Si observamos la naturaleza con atención vemos que cada año vuelve a renacer del proceso de renovación necesario para seguir evolucionando. El verano trae los frutos, el color, aroma y la luz para brillar y que nuestra vida resplandezca. Luego el otoño suelta lo que ya no sirve, lo que necesita ser renovado. El invierno produce la renovación intensa con el viento, la lluvia, las tormentas, la nieve…
Nuestra vida es así también. No solo nuestra vida entera, sino también los diferentes períodos por los que pasamos a lo largo de ella. Así que tenemos un nacimiento, un esplendor en la juventud, un soltar en la madurez, y al llegar a una determinada edad, llegan las tormentas, el viento que sopla…

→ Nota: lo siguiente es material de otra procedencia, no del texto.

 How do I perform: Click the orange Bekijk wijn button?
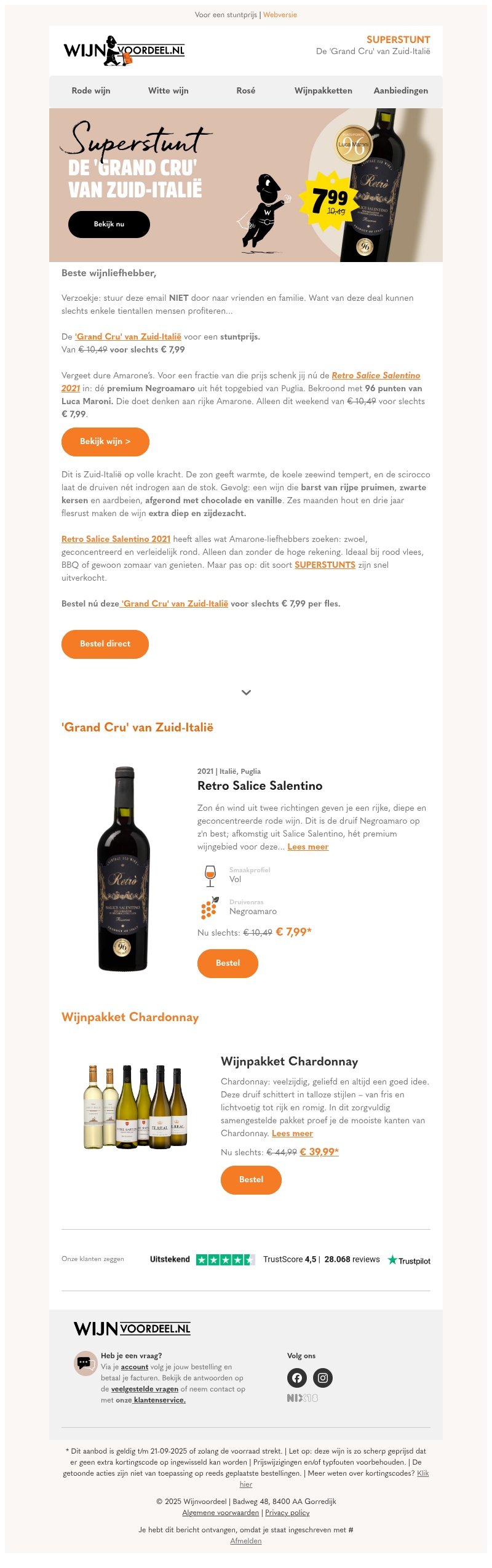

A lo largo de nuestra vida pasamos a la vez esos ciclos, de los que nos vamos haciendo más conscientes, o no, cuando vamos madurando. Así, vamos superando ciclos de manera más o menos rápida dependiendo de la consciencia que tengamos sobre lo que nos ocurre. De ahí la importancia de conocernos a nosotros y nosotras, de ser conscientes de lo que nos ocurre y de lo que ocurre a nuestro alrededor. Y de observar a la naturaleza y todo lo que la compone, nutrirnos de ella y seguir su ejemplo, que nos inspira a que siempre sigamos adelante, porque todo lo que ocurre, lo que nos ocurre, tiene sus propios ciclos.
Nada responde al azar. Es la vida misma, la que nos presenta nuestra realidad, la que hemos ido creando para que tomemos el camino que más nos conviene para seguir en movimiento, porque eso es la vida.